Yorkshire Post

No distancing for wildlife as nature reclaims the moors

- Roger Ratcliffe

IT FELT like a journey back in time, perhaps into the misty folds of more than half a century ago.

I was taking a walk across a Yorkshire Dales moor.

I was using a route that was so socially distanced I didn’t meet another soul for more than two hours.

As for other living things, not for decades have I encountere­d such vibrant birdlife along one public right of way in the Dales.

This has to be a direct result of there having been no human disturbanc­e in the early spring when the nation went into lockdown.

This allowed some bird species to reclaim the haunts they abandoned as far back as the 1950s, when car ownership began to increase and the new national park came within an easy drive from the towns and cities of the West Riding.

The path I took runs more or less north-west to south-east over a plateau of heather and rough sheep pasture high above the main Grassingto­n to Pateley Bridge road.

And from the moment I joined it a golden plover – a male resplenden­t in its breeding plumage of rich golden spots – leapt out of juncus rushes close to the path and flew onto a dry stone wall, from which it delivered its plaintive and almost melancholy call.

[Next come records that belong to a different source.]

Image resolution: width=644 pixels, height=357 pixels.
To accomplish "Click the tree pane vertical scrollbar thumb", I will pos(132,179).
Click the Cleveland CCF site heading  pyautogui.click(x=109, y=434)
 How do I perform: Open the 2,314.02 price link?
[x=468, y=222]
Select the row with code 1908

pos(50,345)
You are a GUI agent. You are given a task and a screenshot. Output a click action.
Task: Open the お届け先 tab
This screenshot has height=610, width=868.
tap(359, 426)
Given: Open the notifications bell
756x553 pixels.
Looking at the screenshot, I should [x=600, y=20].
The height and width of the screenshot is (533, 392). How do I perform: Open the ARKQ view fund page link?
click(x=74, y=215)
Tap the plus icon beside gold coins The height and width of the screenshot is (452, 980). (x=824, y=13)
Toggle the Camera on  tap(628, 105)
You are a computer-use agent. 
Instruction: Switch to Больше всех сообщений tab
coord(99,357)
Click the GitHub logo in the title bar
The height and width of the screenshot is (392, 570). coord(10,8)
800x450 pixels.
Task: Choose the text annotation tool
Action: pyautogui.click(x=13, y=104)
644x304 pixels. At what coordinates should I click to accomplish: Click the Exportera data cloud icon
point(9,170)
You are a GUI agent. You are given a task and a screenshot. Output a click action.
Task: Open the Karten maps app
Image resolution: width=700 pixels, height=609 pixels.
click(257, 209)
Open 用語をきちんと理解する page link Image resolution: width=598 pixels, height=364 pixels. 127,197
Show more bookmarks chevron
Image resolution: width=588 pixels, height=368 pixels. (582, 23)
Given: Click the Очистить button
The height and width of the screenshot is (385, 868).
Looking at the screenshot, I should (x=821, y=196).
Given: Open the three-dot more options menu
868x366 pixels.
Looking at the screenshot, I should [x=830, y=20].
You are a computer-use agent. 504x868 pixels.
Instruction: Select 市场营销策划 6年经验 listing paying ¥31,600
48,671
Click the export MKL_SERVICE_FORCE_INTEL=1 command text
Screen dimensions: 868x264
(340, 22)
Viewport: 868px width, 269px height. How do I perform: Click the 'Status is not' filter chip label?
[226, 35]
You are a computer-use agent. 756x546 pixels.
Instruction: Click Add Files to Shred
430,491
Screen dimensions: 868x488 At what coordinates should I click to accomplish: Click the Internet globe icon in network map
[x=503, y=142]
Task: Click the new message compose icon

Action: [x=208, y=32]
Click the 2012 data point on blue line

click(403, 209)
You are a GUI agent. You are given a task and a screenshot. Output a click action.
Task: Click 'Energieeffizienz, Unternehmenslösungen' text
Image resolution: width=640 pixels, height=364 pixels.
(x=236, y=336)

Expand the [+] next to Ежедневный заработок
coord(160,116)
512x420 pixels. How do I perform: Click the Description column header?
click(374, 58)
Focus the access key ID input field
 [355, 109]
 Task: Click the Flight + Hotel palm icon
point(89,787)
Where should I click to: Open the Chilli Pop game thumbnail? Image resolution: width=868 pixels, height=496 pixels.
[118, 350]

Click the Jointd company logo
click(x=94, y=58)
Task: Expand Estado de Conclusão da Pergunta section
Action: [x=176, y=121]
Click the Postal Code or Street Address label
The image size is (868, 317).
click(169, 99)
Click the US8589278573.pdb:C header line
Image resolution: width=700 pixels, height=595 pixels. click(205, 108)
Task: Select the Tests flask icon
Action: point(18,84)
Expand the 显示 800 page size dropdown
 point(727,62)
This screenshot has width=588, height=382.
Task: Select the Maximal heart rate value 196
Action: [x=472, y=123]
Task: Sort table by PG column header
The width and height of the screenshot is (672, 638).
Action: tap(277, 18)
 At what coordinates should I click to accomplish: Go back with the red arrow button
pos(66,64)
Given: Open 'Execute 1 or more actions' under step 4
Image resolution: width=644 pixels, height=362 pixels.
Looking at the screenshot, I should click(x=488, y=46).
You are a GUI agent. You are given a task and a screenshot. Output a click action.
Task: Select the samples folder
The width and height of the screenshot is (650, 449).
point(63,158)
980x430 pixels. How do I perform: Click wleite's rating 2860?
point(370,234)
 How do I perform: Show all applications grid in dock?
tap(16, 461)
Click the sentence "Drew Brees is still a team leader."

Fearful of prolonging my intrusion on its breeding site I hastened southwards along the top of the moor only to find that a few minutes later I had disturbed a common sandpiper.

It rose from not so much a beck as a runnel just a few paces off the path, and flew in a fairly wide circle around me before alighting on a boulder, where it stood vibrating its entire body while scolding me with its shrill piping.

In parts of Scotland the common sandpiper’s vernacular name of “killileepi­e” captures the sound perfectly.

By now it was clear the effect that lockdown had had on this part of the Dales.

The path isn’t one of the most tramped in the area but would surely have seen more than a few walkers each day during a normal spring.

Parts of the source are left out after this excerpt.